Southern California Bancorp (BCAL) has signed a definitive merger agreement to acquire Bank of Santa Clarita (BSCA). This merger will combine their operations, resulting in pro forma total assets of approximately $2.0 billion. The transaction, valued at $56.2 million, will allow BSCA shareholders to receive 1 share of BCAL stock for each share of BSCA. The merger is expected to close in Q3 2021, pending regulatory approvals. The acquisition aligns with Southern California Bancorp's growth strategy, enhancing its commercial banking model in the Santa Clarita area.

Positive
  • Merger will create a combined company with total assets of about $2.0 billion.
  • Transaction valued at $56.2 million, expected to unlock shareholder value.
  • BCAL expects earnings to be modestly accretive and high single digits in 2022.
  • Expansion into the Santa Clarita market enhances commercial banking footprint.
Negative
  • Transaction subject to regulatory and shareholder approvals, which may delay the merger.
  • Integration challenges may arise during the merger process.

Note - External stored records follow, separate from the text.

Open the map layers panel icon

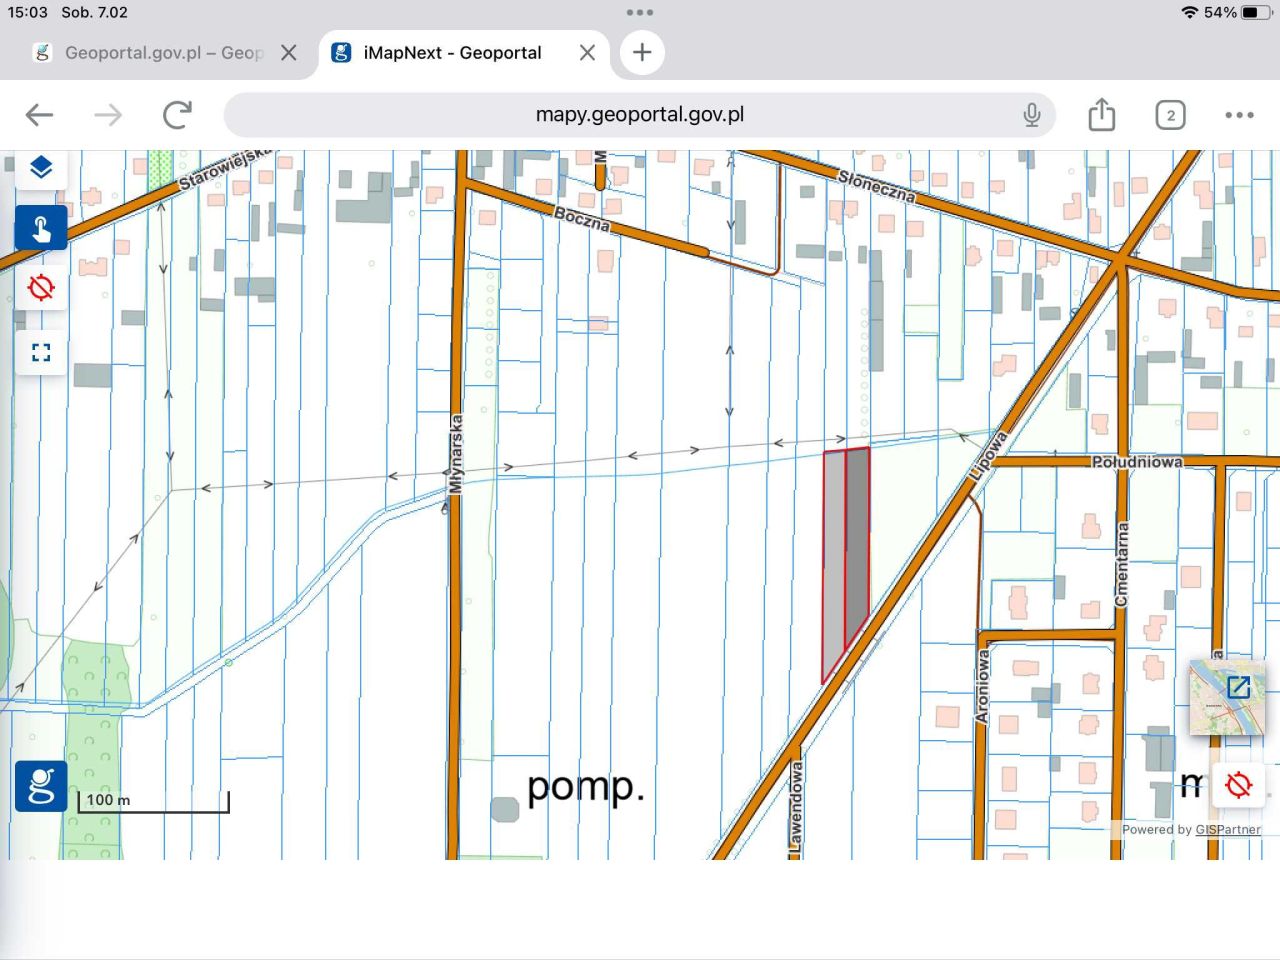[x=41, y=168]
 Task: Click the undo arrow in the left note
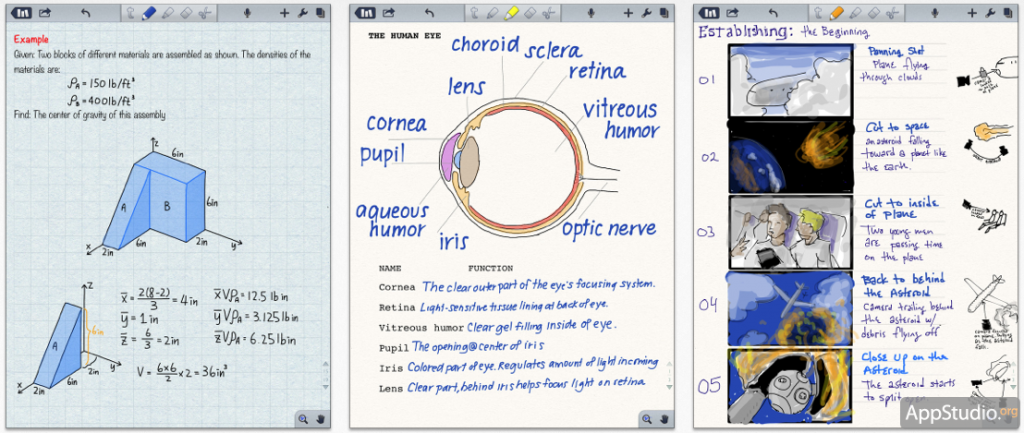click(85, 13)
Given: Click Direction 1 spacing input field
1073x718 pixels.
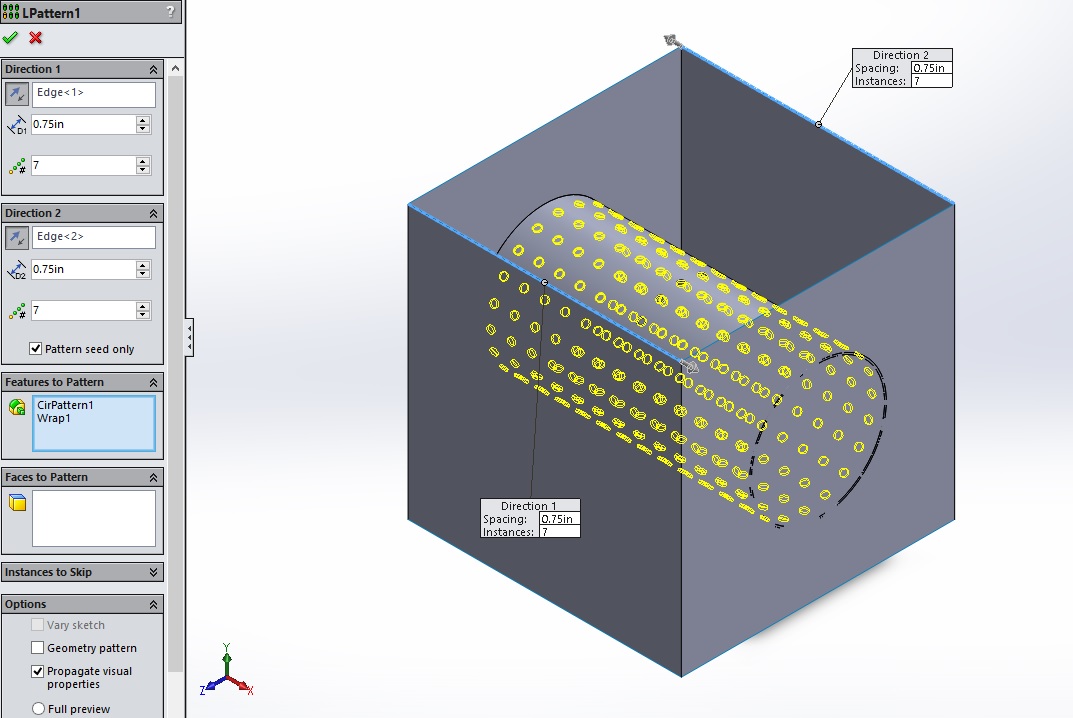Looking at the screenshot, I should 83,125.
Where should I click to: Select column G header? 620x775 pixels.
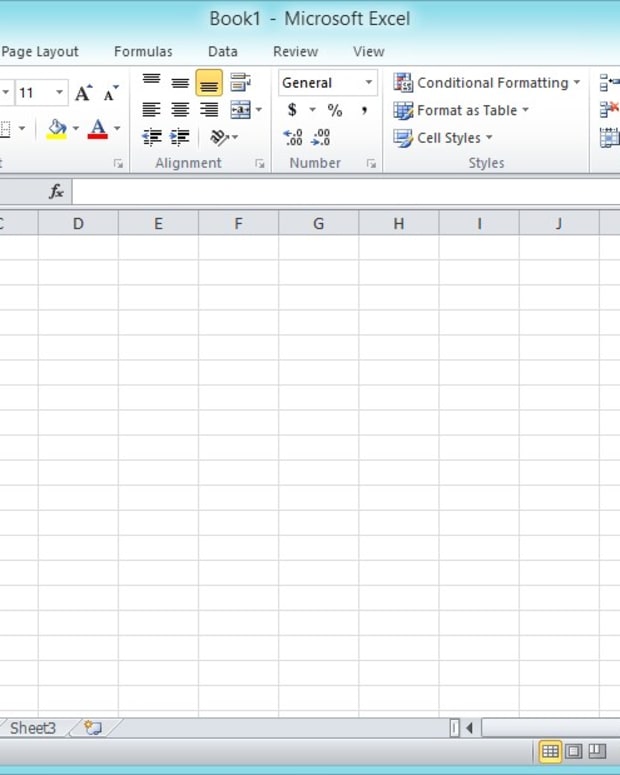coord(318,224)
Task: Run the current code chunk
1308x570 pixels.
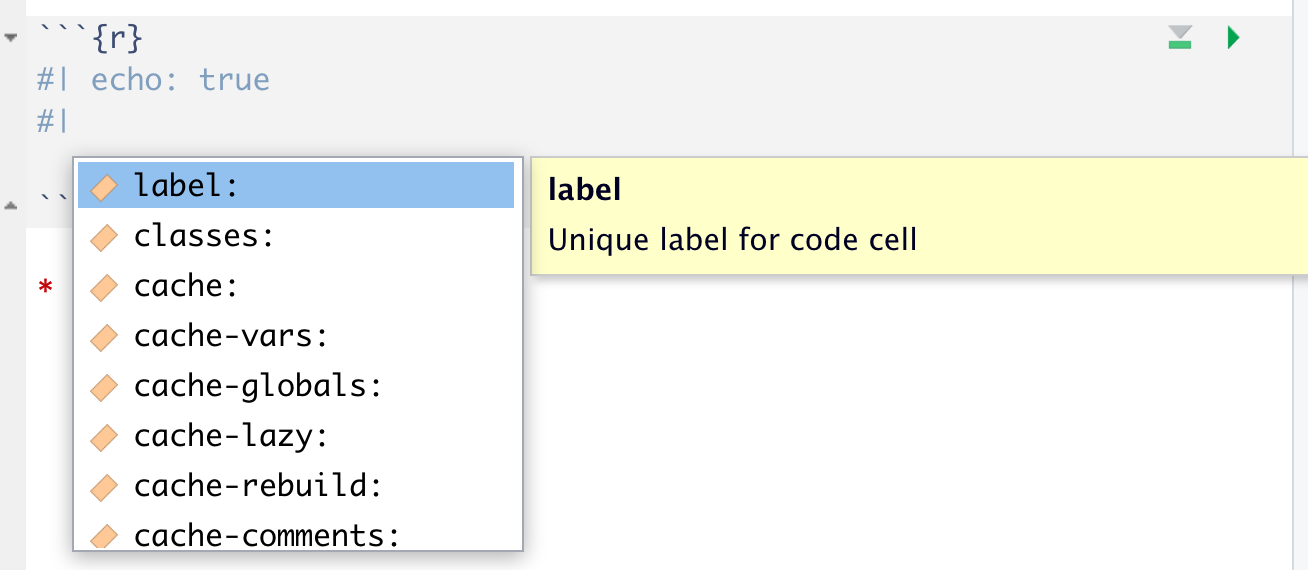Action: coord(1233,39)
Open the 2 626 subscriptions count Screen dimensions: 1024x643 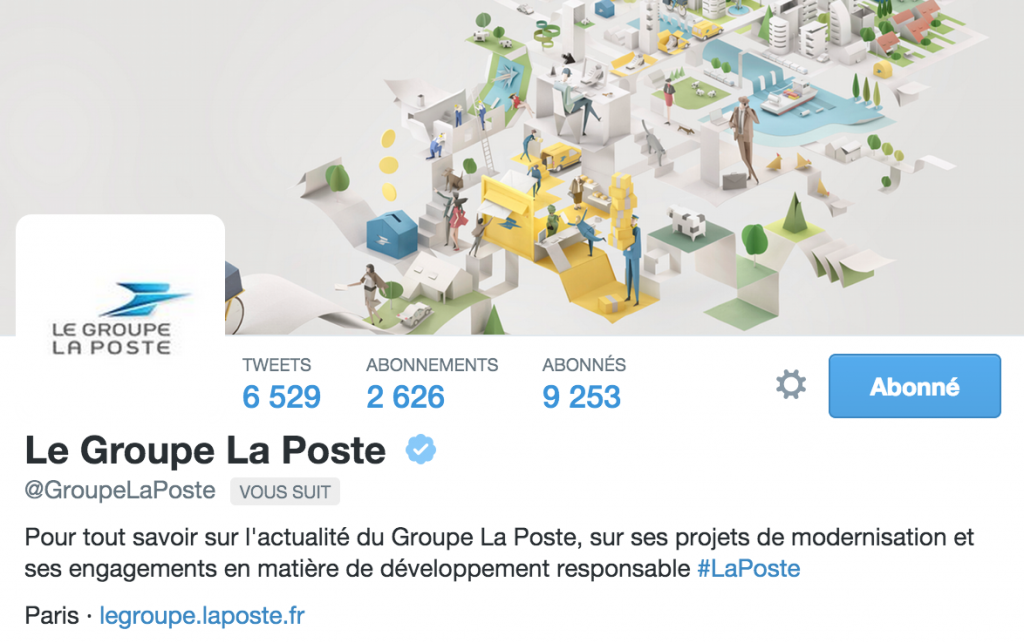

Southern California Bancorp (OTC Pink: BCAL), the holding company for Bank of Southern California, N.A. (the “Bank”), and Bank of Santa Clarita (OTC: BSCA) jointly announce the signing of a definitive merger agreement pursuant to which Southern California Bancorp will acquire Bank of Santa Clarita through the merger of Bank of Santa Clarita with and into Bank of Southern California. Based on financial results as of December 31, 2020, the combined company will have pro forma total assets of approximately $2.0 billion, deposits of $1.5 billion and net loans of $1.5 billion.

“The acquisition of Bank of Santa Clarita marks an important step in our strategy to grow our commercial banking model by expanding the Bank’s footprint north of Los Angeles to the attractive banking communities of the Santa Clarita area,” said David Rainer, Executive Chairman of Southern California Bancorp and Bank of Southern California. “On behalf of our Board, I extend a warm welcome to Bank of Santa Clarita Chairman and Chief Executive Officer Frank Di Tomaso, who will be joining us as a director and providing us additional capabilities as an employee specializing in client relations and marketing.”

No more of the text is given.